The Brooklyn Nets are on a six-game losing streak and that apparently has winds of change blowing. Would GM Sean Marks make a big shakeup to help support Kevin Durant for the team's playoff run?

With just six days to go before the NBA trade deadline, we got a bombshell news update from Shams Charania via The Athletic.

Charania reported:

“There’s expectation that both the 76ers and Nets will engage in dialogue on a deal around Simmons for Harden, multiple sources say, with Philadelphia holding a chest of role players in Seth Curry, Tyrese Maxey and Matisse Thybulle that could sweeten a potential package.”

That report came not long after this from ESPN's Adrian Wojnarowski:

So when you hear that Harden may be on the trade block, and you know he's playing poorly, and now he's missing his third game in the last five contests, it begs the question: is he really injured here, or are the Nets holding him out for a pending blockbuster? Is his being banged up part of why he's on the trade block, the Nets not feeling they can rely on his availability? What's really going on?

Harden missed a game vs. Nikola Jokic and the Denver Nuggets with left hamstring tightness on Jan. 26. Then he missed the next game at Golden State with a strained hand. Apparently that hand injury was originally sustained a couple weeks ago, but flared up the day the team played the Golden State Warriors. He said he couldn't move it at all that day.

The Nets star played vs. the Suns and the Kings, but it wasn't his best basketball. Prior to another missed game Friday vs. the Utah Jazz, Steve Nash shared more about the hamstring, which has now kept him out of two of the last five games.

“Yeah, I just think he wants to, we want to be cautious with him,” said Nets coach Steve Nash. “So just build up his strength a little bit for one or two more days, and hopefully he's able to go on Sunday but whenever we get that strength and that recuperation. [He has] a little strength deficit, but we feel like he'll be safe to go, but just being cautious.”

Will he need an MRI?

“I don't think it's that bad,” said Nash. “I think it's more just precaution, really make sure we can strengthen him, give him an extra day, see if that gives us big dividends 'cause it's not worth risking him being– you know like last year where we lost him for extended period so just being very cautious.”

When the Nets coach says “like last year”, Nash is referring to Harden's grade two right hamstring strain he sustained last season. At first that issue wasn't so bad, but he tried to come back and play through it too soon, and on more than one occasion. It sounds like Nash is acknowledging this and does not want to repeat any history with the left hammy now.

Did Harden feel it last game? Is that perhaps why he only dropped four points?

“Yeah, I think… the last one, for sure I think he felt some awareness of it. So I think it was a factor. I know it was a factor.”

So that would explain some of these plays where Harden looked fatigued or disengaged.

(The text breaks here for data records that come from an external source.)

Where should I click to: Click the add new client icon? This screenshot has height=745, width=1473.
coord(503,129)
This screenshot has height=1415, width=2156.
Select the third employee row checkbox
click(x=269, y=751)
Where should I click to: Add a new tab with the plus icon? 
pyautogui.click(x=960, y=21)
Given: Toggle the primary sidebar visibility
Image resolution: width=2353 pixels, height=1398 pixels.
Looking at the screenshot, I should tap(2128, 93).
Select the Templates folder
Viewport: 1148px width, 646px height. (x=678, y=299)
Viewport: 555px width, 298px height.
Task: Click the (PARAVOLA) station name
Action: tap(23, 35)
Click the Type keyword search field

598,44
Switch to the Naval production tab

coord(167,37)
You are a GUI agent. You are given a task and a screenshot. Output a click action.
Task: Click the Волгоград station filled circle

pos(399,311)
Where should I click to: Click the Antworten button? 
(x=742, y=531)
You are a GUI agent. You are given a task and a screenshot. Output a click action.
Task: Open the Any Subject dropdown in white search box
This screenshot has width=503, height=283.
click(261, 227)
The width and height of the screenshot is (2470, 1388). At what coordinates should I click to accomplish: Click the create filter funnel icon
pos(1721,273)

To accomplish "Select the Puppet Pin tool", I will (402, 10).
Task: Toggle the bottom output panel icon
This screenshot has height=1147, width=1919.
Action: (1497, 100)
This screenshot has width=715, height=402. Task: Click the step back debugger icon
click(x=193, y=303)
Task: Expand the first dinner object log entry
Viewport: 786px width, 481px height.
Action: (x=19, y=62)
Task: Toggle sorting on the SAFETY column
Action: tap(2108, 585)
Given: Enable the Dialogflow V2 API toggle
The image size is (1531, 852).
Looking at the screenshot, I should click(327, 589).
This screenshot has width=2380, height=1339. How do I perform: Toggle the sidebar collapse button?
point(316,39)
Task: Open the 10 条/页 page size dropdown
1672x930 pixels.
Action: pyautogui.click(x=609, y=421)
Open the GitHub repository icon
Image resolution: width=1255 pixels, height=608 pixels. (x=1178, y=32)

So to recap: Harden has hamstring tightness, and it doesn't need an MRI yet it has persisted enough to keep him out of two games, and limit him in a third. And like Nash says, precaution is important. Of course, there are those conspiracy theorists who'll still say the Nets are keeping him out of the lineup to avoid a setback blowing up a pending win-win trade.

On Jan. 12th, the Big 3 of Kevin Durant Kyrie Irving, and James Harden went into Chicago and destroyed a first-place Bulls team. And now, not even one month later, that feels like 35 years ago. Nets fans should hope this hamstring injury is just a blip on the radar. They can't make it to that All-Star break fast enough. But who'll still be on the team?